Students of the sanctums

(First post, not sure if there’s a better place for this.)

I was reading up on sanctum’s and their associated followers, the apprentices and normal men who study there. Came to the part about students leaving and new ones taking their place, and had a few questions.

Question the First: Does every student make the proficiency throw at the same time, or is the 1d6 months individual for each student?

Question the Second: Really, 1d6 months? That seems rather low for magical training. Priestesses take two years.

Question the Third: New students arrive each year, with an upper limit of 12 students at a time. Is it intentional that this limit will never be filled after the initial batch of students (and even then only if 12 were rolled), since each student either leaves or becomes an apprentice in half a year at most, so only 1-6 will ever be present at one time after the first “class?”

Thanks in advance.

  1. We’ve always rolled the time per individual.

  2. It was long enough that we only ever had like one guy finish wizard school…

  3. The extra slots could be used to train up high-int L0 henchmen of the rest of the party into something other than fighters. The players in my last game were known to sponsor 18Int / 18Wis L0 henchmen to go to a sanctum or seminary. It was slow and you only got 1st-level guys out of it, but it’s not every henchman who comes with an 18 in their prime req.

  1. Does every student make the proficiency throw at the same time, or is the 1d6 months individual for each student?

It’s individual to the student.

  1. 1d6 months? That seems rather low for magical training. Priestesses take two years.

You can (a) consider this to be simulating the differences between organized institutional teaching compared to the ability of gifted students to quickly master subject matter in informal learning environments or (b) change the rules to something you like better.

  1. New students arrive each year, with an upper limit of 12 students at a time.
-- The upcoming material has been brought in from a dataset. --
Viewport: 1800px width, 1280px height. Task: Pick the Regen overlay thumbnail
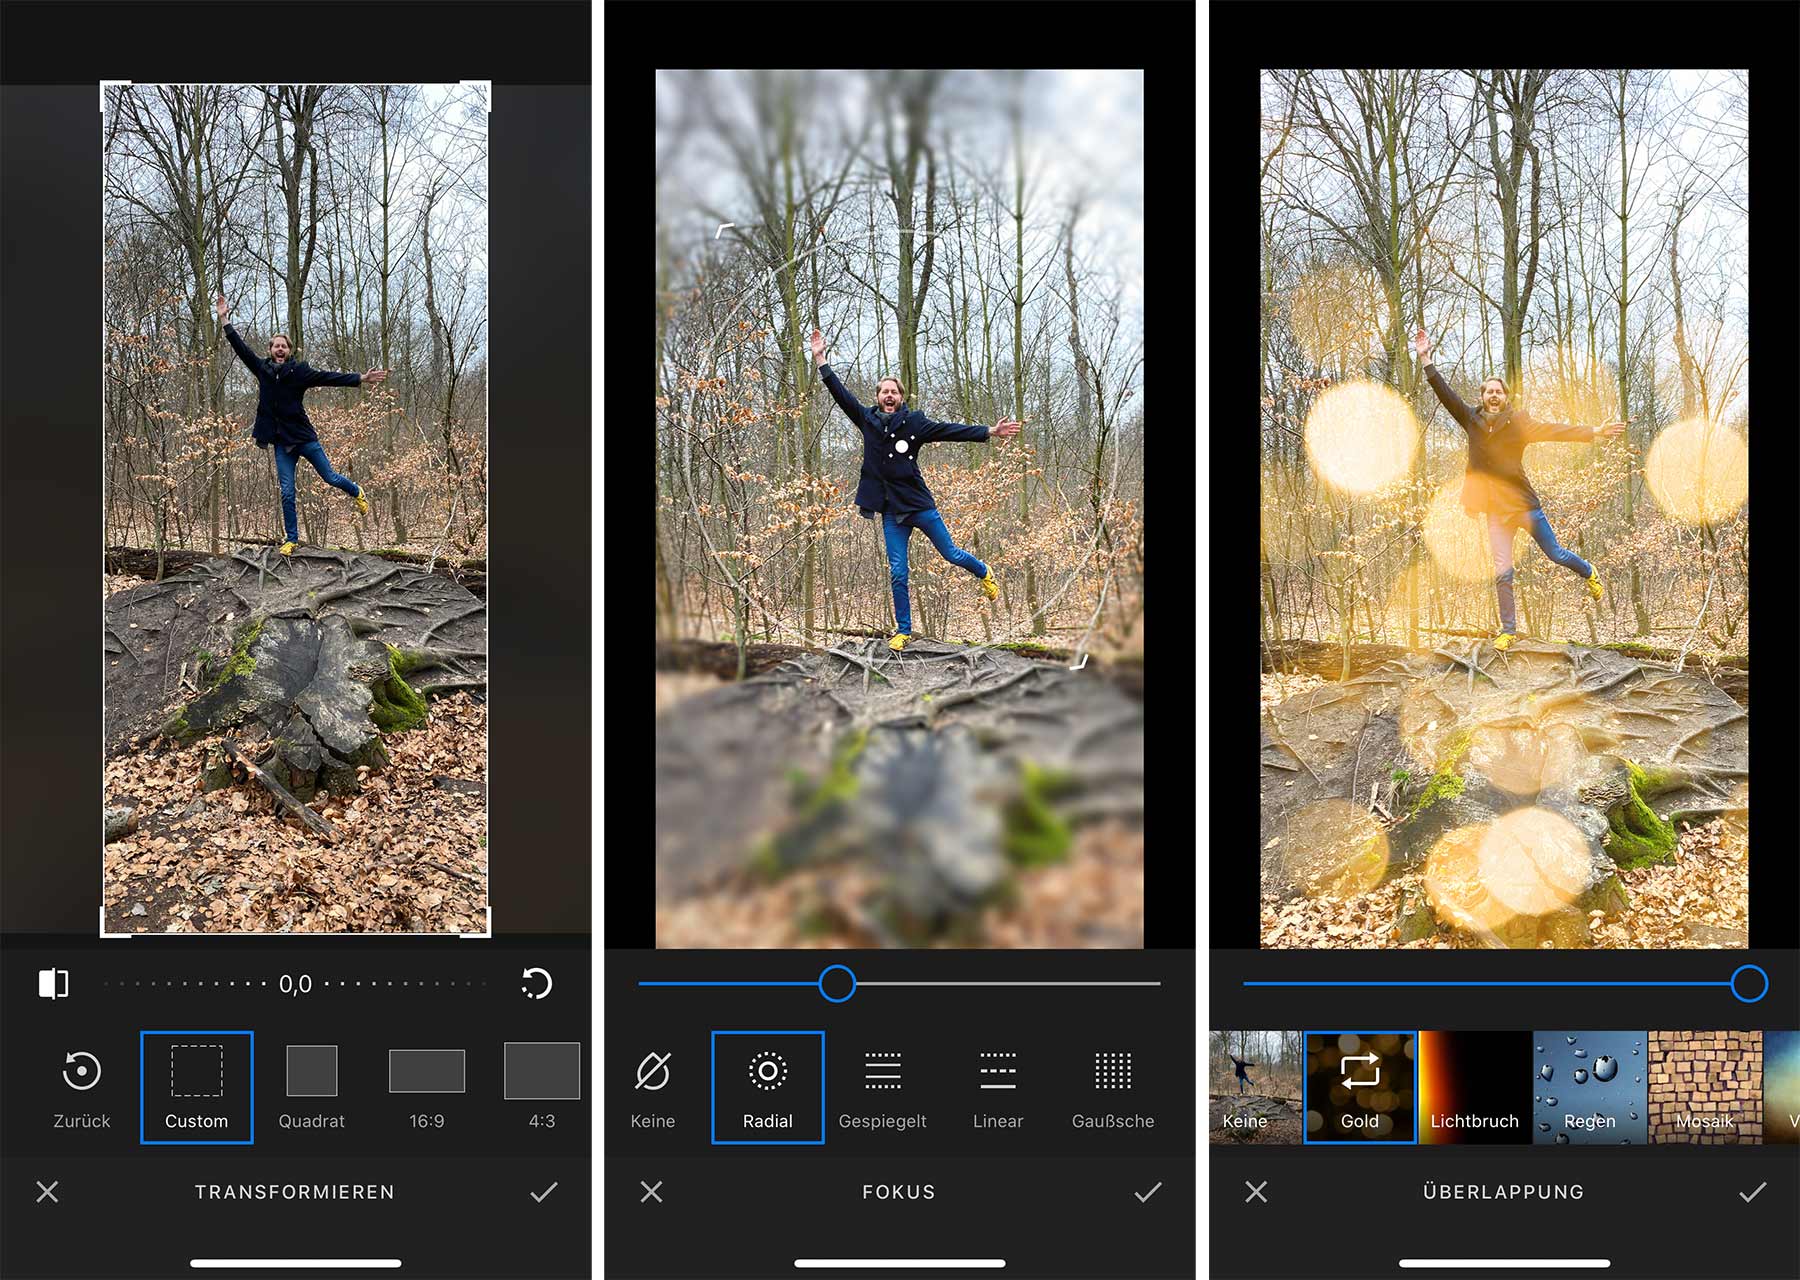(x=1590, y=1087)
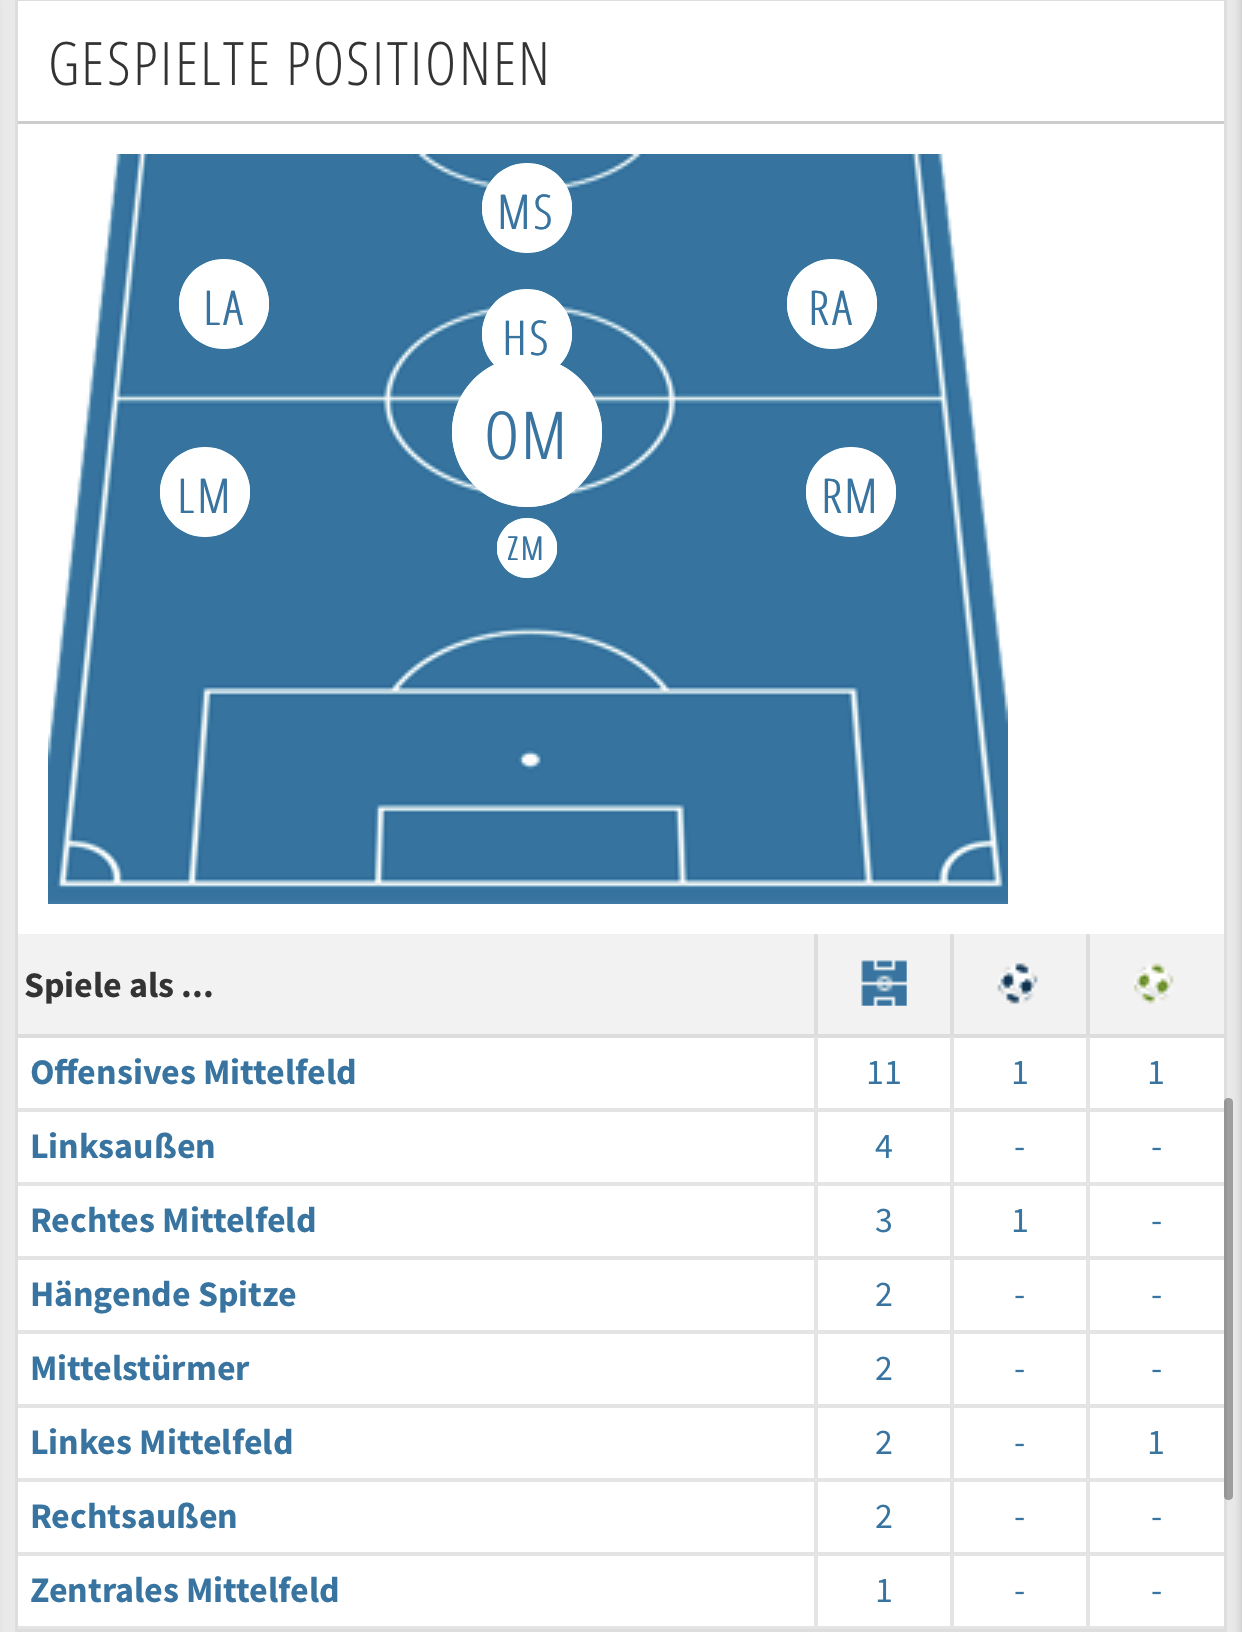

Is it intentional that this limit will never be filled after the initial batch of students (and even then only if 12 were rolled), since each student either leaves or becomes an apprentice in half a year at most, so only 1-6 will ever be present at one time after the first “class?”

Yes, it’s intentional.

Thanks for the answers, Alex. I’ll keep the rules as is, just wanted some insight.

Wouldn’t the student slots start filling once the wizard reaches six apprentices, or would even the “high-potential” students get discouraged in that case? My thought was that once the wizard’s apprentice slots filled, the students would remain until a slot opened (through apprentices leveling or dying), at which point the most senior student would become an apprentice.

Well, learning a spell only takes a week, and a level 1 mage is going to know, at most, 4 spells. A newly trained apprentice doesn’t learn a whole lot else, either; as far as I know they don’t get any free proficiency or anything. It seems about right that a student who really gets magic could complete his or her training in about a month, while most students require several times that amount of time, but not astronomically more.

Think of it like magic boot camp: basic training for new recruits. Even once they “graduate,” they may very well continue to be apprentices for years thereafter.

As far as priestesses go, I figure the amount of time they spend training has to do with the rigorous lifestyle requirements that being a priestess entails. In order to avoid screwing up and losing their powers, they need to to (ideally) internalize their code of conduct to the point that it’s second nature to them.

A real-world comparison might be the amount of time it takes to train to be a Marine vs. the amount of time it takes for a woman to become a Roman Catholic nun. According to Wikipedia, marine recruits in the United states undergo a 12-week program of basic training, after which infantry marines train for an additional 59 days at the Infantry Training Battalion before being assigned to their first unit.

A nun, on the other hand, begins by undergoing a period of postulency that lasts from six months to a year, during which she is observed and tested by her order. If they agree that she may have a vocation to the life of a nun, she undertakes the novitiate, a period lasting one to two years during which she lives according to the rules of the order without yet taking vows. At the end of this period she may take temporary vows to the order. After no less than three years but no more than six of living under these temporary vows, the sister may petition to take permanent, solemn vows in the order.

… so anyway, I did have a question: would it be possible for a mage to actively seek out new students over and above the 1d6 that they attract each year, or is that a hard limit on how many are available?